Once agents can discover services and initiate transactions, the next major challenge is establishing who they are interacting with—identity.

Today’s financial systems rely heavily on machine identities. In finance, non-human identities outnumber human ones by roughly 96 to 1. API keys, service accounts, automation scripts, and internal agents dominate institutional infrastructure. Most were never designed to have discretion over capital. They execute predefined instructions but cannot negotiate, choose vendors, or initiate payments on open networks.

Autonomous agents blur this boundary. If an agent can directly move stablecoins or trigger checkout flows without manual confirmation, the core question shifts from “Can it pay?” to “Who authorized it to pay?”

This is where identity becomes foundational, giving rise to the concept of “Know Your Agent” (KYA).

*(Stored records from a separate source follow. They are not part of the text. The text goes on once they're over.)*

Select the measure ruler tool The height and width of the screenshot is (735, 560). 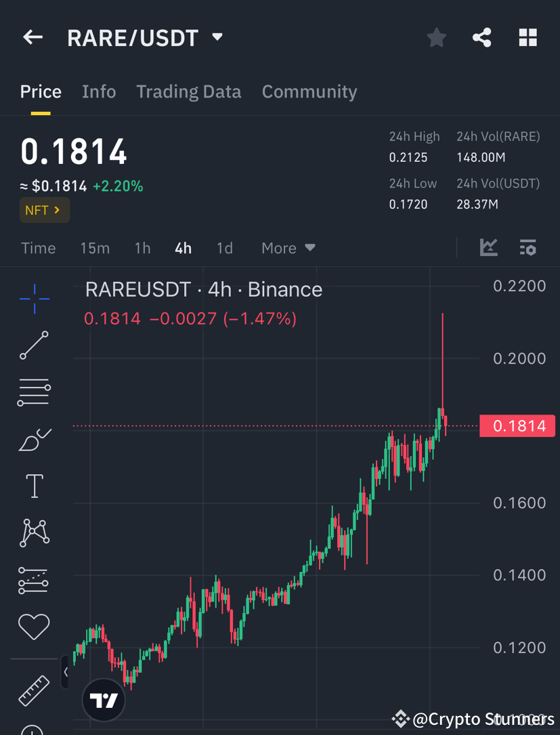coord(34,690)
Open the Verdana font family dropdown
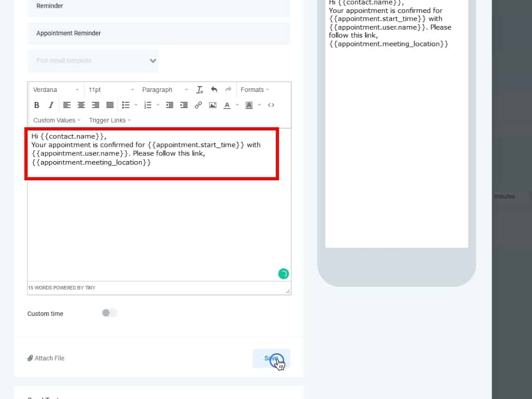The width and height of the screenshot is (532, 399). 56,90
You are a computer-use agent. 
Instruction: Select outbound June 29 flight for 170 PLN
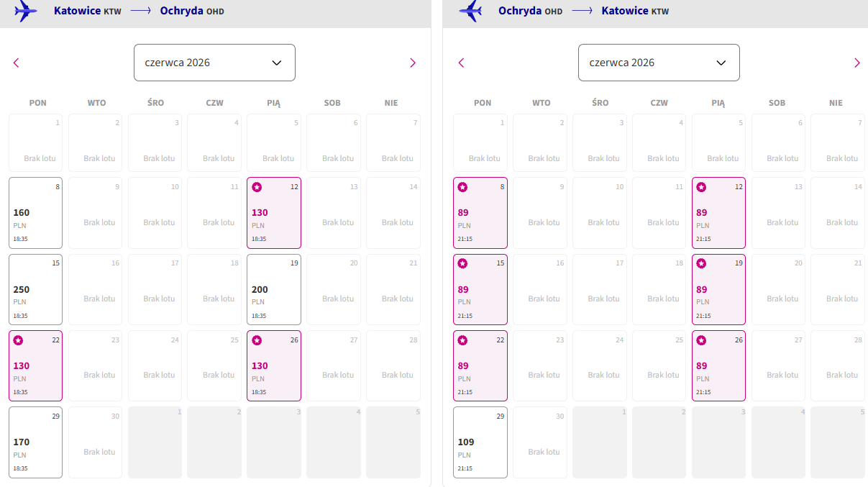[36, 442]
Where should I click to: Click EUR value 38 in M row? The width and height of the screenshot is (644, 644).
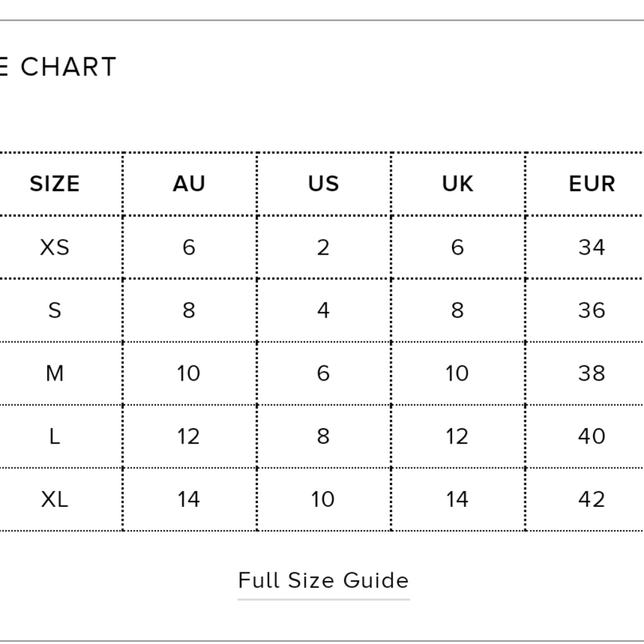pos(592,374)
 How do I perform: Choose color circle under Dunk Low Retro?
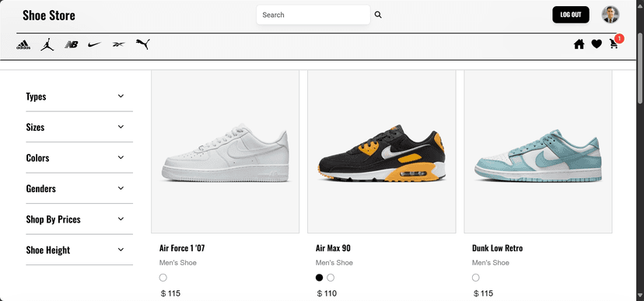click(475, 278)
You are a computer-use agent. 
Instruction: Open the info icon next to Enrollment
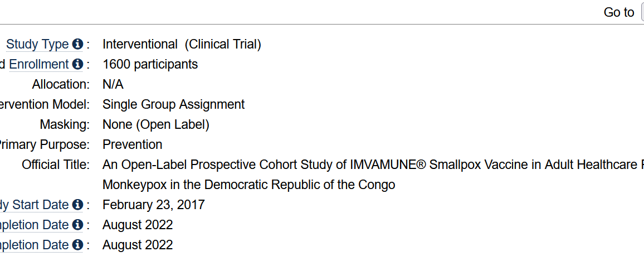coord(77,64)
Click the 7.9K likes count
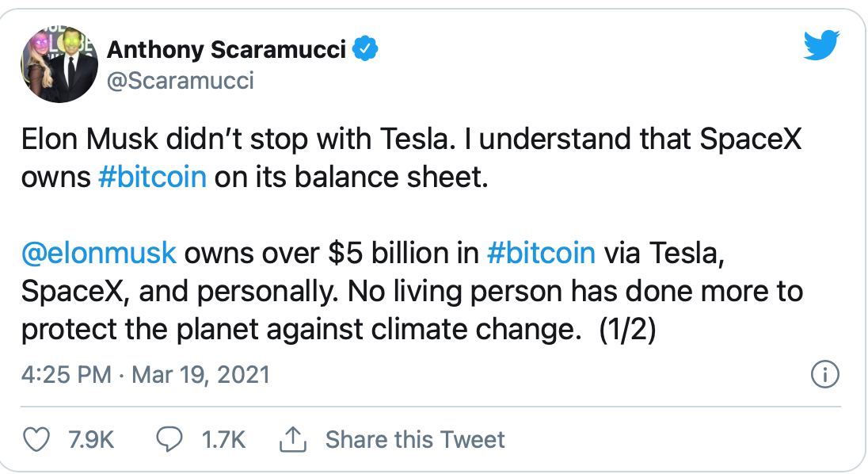 coord(92,439)
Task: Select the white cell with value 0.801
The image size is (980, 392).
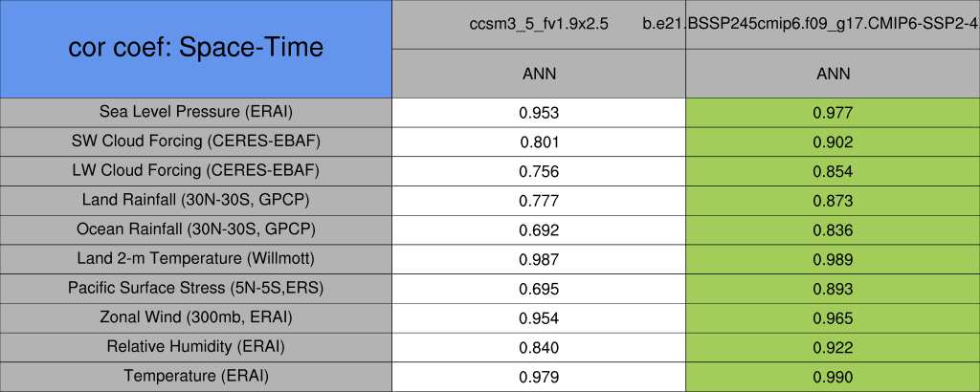Action: [539, 142]
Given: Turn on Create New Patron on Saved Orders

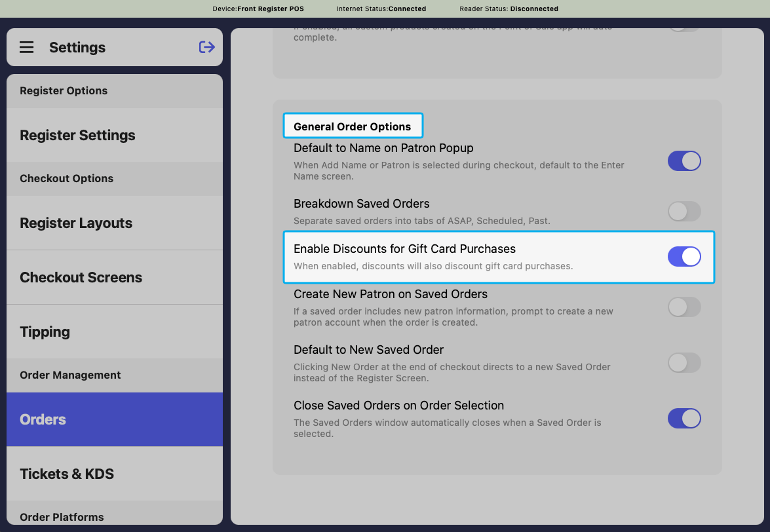Looking at the screenshot, I should pos(684,307).
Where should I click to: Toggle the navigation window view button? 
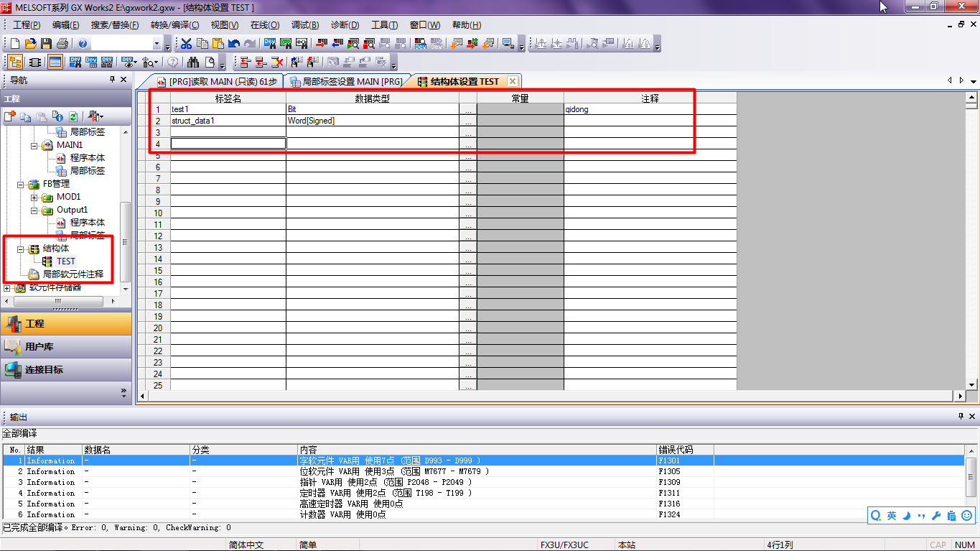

Just as financial institutions verify clients before allowing trading, services interacting with autonomous agents must verify three things before granting access to capital or sensitive operations:

  1. Cryptographic authenticity: Does this agent truly control the keys it claims?
  2. Delegation permissions: Who authorized this agent, and what are its limits?
  3. Real-world linkage: Is this agent associated with a legally responsible entity?

These checks form an identity stack:

  • Bottom layer: cryptographic keys and signatures. Standards like ERC-8004 formalize how agents register and anchor identities on verifiable chains.
  • Middle layer: identity providers linking keys to real-world entities—companies, financial institutions, verified individuals. Without this binding, signatures only prove control, not accountability.
  • Edge layer: verification infrastructure—payment processors, CDNs, or application servers that validate signatures, check credentials, and enforce permissions in real time. Visa’s Trusted Agent Protocol (TAP) exemplifies permissioned commerce, allowing merchants to verify if an agent is authorized to act on behalf of a user. Stripe’s Agent Commerce Protocol (ACP) is extending similar checks into programmable checkout and stablecoin flows.

Meanwhile, universal commerce protocols like UCP, led by Google and Shopify, enable merchants to publish “capability lists” that agents can discover and negotiate. These act as orchestration layers, expected to integrate into Google Search and Gemini.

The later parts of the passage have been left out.